**Exercise task**: Could you write out each of the following items word for word, leaving every line as it stands?
┄┄┄┄┄┄┄┄┄┄┄┄┄┄┄┄┄┄┄┄
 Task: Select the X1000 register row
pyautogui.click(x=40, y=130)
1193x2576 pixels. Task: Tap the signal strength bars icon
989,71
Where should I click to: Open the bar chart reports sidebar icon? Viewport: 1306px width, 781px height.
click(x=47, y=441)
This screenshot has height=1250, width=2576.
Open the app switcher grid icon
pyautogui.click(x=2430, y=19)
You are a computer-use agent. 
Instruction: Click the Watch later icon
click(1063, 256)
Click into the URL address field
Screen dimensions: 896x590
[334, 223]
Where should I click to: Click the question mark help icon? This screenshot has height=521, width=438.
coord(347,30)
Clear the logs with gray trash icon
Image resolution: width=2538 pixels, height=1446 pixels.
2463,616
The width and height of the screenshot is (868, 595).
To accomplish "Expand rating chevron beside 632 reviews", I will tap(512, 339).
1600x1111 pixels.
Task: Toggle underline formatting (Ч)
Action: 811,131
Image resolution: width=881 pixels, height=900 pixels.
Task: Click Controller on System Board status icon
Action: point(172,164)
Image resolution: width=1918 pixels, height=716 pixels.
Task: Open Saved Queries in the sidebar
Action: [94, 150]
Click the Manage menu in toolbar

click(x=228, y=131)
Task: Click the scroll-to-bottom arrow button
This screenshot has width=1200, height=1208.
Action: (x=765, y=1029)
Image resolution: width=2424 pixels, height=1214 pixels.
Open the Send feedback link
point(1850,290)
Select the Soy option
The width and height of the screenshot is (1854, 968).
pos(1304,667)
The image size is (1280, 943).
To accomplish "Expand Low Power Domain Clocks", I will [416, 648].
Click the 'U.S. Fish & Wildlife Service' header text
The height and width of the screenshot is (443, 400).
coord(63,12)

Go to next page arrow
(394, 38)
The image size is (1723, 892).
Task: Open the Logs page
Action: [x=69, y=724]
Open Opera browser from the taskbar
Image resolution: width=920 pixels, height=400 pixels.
┄┄┄┄┄┄┄┄┄┄┄┄┄┄┄┄┄┄┄┄
**Result for this exercise**:
 Task: Select the X1000 register row
pyautogui.click(x=40, y=130)
1193x2576 pixels. Task: Tap the signal strength bars icon
989,71
Where should I click to: Open the bar chart reports sidebar icon? Viewport: 1306px width, 781px height.
click(x=47, y=441)
This screenshot has height=1250, width=2576.
Open the app switcher grid icon
pyautogui.click(x=2430, y=19)
You are a computer-use agent. 
Instruction: Click the Watch later icon
click(1063, 256)
Click into the URL address field
Screen dimensions: 896x590
[334, 223]
Where should I click to: Click the question mark help icon? This screenshot has height=521, width=438.
coord(347,30)
Clear the logs with gray trash icon
Image resolution: width=2538 pixels, height=1446 pixels.
2463,616
The width and height of the screenshot is (868, 595).
To accomplish "Expand rating chevron beside 632 reviews", I will tap(512, 339).
1600x1111 pixels.
Task: Toggle underline formatting (Ч)
Action: 811,131
Image resolution: width=881 pixels, height=900 pixels.
Task: Click Controller on System Board status icon
Action: point(172,164)
Image resolution: width=1918 pixels, height=716 pixels.
Task: Open Saved Queries in the sidebar
Action: [94, 150]
Click the Manage menu in toolbar

click(x=228, y=131)
Task: Click the scroll-to-bottom arrow button
This screenshot has width=1200, height=1208.
Action: (x=765, y=1029)
Image resolution: width=2424 pixels, height=1214 pixels.
Open the Send feedback link
point(1850,290)
Select the Soy option
The width and height of the screenshot is (1854, 968).
pos(1304,667)
The image size is (1280, 943).
To accomplish "Expand Low Power Domain Clocks", I will [416, 648].
Click the 'U.S. Fish & Wildlife Service' header text
The height and width of the screenshot is (443, 400).
coord(63,12)

Go to next page arrow
(394, 38)
The image size is (1723, 892).
Task: Open the Logs page
Action: [x=69, y=724]
Open Opera browser from the taskbar
Image resolution: width=920 pixels, height=400 pixels.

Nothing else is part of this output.